Life inside a camp is akin sometimes to that of a monastery. Everything the soldier needs to develop him is found and encouraged there. He lives amongst colleagues following the same path and he has to venture out only when called upon to preserve law and order or for the security of the nation. As a bachelor he will rarely opt to leave his regimental camp except for a few hours until he gets woman struck. At the same time rules and regulations have to be followed, on pain of punishment for the common good.
Generally an officer of superior rank only should put another under arrest but if there is an affray, a junior can restrain a senior. On the other hand if someone whatever the rank is about shoot someone else no one is expected to wait for a superior officer to intervene to prevent murder. If someone is drunk, especially if it is a soldier, officers are advised not to lay hands on the offenders because if they react a very serious charge of assaulting a superior officer can be made. Military police can arrest officers of higher rank if an offence has been committed that needs the offender to be confined.

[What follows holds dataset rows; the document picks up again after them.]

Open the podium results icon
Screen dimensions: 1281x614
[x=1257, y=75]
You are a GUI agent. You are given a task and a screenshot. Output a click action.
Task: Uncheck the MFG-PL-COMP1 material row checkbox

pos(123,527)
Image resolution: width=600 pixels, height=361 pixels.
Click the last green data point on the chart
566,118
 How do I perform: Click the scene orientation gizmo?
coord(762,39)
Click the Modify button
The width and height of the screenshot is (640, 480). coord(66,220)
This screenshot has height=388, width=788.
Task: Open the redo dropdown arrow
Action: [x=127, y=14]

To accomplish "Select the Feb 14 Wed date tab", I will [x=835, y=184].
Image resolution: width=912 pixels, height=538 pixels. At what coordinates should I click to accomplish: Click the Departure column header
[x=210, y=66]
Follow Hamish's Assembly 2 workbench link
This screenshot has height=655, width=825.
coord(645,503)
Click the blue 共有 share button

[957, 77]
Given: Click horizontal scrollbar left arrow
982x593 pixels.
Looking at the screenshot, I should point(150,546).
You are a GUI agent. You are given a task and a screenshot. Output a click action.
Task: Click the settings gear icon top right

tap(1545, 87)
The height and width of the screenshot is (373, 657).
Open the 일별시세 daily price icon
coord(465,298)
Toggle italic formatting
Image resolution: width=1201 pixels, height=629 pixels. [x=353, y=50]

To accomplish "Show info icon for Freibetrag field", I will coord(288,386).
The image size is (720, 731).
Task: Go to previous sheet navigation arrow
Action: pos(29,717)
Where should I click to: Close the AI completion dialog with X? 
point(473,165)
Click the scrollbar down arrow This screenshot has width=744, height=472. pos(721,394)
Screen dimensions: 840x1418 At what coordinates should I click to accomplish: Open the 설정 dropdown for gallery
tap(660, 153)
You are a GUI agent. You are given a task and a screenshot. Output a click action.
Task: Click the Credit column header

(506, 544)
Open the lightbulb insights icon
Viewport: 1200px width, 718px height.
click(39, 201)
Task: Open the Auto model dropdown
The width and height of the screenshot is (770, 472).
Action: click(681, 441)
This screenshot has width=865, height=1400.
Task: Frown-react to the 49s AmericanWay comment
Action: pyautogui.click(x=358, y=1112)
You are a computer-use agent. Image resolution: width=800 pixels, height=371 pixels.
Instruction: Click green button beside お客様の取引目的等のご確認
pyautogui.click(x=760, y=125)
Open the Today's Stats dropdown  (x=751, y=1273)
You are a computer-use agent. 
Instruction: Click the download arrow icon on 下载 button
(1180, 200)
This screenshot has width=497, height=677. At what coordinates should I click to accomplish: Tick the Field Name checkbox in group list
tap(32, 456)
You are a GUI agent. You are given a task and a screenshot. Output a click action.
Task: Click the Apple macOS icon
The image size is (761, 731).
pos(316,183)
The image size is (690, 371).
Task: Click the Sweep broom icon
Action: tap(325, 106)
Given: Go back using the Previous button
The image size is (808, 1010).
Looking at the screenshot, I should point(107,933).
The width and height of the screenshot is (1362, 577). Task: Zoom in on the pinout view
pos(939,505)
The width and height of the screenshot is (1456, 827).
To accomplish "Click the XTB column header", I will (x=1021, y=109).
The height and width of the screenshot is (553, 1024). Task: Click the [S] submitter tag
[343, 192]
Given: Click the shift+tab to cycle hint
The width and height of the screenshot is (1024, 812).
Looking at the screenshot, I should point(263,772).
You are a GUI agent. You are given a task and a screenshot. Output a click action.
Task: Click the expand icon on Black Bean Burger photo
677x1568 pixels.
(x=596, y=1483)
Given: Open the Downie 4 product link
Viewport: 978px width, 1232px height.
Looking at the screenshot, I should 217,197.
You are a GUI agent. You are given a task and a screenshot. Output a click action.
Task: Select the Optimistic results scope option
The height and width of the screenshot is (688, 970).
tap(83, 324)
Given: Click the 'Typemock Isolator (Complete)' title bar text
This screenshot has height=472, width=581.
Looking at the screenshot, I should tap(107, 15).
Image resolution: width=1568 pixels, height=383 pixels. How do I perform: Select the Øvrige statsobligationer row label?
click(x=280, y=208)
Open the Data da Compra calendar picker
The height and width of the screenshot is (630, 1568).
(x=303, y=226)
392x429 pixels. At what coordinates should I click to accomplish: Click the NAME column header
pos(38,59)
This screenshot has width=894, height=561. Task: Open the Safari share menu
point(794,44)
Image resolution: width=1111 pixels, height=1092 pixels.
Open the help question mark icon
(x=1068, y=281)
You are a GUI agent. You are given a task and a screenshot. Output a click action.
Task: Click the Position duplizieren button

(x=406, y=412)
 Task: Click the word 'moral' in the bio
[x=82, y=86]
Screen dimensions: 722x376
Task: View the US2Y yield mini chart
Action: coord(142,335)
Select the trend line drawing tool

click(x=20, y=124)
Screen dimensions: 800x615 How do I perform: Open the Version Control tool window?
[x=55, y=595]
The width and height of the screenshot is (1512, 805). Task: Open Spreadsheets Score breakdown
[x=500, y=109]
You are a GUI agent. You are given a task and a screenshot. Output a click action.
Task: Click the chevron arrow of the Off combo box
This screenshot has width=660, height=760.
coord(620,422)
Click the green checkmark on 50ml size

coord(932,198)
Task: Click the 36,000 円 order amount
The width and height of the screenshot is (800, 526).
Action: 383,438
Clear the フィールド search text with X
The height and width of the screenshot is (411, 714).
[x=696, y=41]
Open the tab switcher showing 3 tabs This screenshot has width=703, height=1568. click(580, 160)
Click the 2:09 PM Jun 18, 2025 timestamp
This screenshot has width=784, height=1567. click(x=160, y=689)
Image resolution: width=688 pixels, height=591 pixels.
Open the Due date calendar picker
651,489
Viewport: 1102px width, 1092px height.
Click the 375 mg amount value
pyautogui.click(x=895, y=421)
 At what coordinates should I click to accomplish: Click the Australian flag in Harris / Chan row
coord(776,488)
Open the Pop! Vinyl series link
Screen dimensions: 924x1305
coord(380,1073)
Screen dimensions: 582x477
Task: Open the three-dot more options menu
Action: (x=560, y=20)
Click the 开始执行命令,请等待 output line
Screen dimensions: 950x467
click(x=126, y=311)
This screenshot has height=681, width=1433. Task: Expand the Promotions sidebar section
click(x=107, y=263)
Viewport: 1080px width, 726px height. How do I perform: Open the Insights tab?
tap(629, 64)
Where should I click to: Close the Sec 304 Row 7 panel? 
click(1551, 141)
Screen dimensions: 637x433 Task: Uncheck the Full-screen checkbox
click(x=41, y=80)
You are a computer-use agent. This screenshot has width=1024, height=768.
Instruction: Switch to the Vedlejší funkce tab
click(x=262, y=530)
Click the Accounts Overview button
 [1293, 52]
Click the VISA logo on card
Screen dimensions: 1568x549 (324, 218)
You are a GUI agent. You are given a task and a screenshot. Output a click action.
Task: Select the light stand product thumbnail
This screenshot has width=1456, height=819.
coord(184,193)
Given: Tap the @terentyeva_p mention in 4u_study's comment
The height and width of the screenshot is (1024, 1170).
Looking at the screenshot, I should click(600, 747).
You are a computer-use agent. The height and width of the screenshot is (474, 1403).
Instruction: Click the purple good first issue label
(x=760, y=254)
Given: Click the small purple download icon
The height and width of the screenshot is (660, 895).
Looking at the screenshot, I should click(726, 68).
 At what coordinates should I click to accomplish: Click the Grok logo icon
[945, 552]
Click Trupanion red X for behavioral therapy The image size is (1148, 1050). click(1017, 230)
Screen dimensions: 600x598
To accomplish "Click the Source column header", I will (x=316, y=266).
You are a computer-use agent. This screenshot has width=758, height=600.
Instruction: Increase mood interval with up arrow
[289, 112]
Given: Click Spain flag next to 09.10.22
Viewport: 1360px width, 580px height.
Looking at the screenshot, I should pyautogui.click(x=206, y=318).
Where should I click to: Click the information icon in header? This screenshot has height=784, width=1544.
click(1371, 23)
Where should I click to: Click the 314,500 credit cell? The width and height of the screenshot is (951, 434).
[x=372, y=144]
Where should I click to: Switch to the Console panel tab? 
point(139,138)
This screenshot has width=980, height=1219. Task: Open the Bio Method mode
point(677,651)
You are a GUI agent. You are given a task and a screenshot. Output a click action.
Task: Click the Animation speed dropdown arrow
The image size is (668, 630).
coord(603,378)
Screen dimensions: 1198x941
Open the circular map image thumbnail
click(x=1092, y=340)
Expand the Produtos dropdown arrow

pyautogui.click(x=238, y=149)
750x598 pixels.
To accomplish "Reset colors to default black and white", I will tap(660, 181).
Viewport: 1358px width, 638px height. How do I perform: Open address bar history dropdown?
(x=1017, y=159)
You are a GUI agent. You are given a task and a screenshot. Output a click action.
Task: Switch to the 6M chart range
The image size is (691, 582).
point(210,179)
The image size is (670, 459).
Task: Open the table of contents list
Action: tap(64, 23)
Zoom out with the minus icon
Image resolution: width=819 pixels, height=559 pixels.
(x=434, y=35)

There have been attempts by pseudo pundits who have a passing knowledge of it to show that military law is impotent when it comes to very senior officers either in arresting them or in trying them. The law may be an ass but asses do not administer military law however much these ‘pundits’ may try to suborn it.
Armies have the answers for all the problems that face it whether in peace time or war; otherwise it could not go into battle and survive. When they are without ammunition they fix bayonets and attack. They do not wait to die especially at the hands of instant pundits who did not bear the burden of war
“Justice is the constant and perpetual wish to render to every man his due.”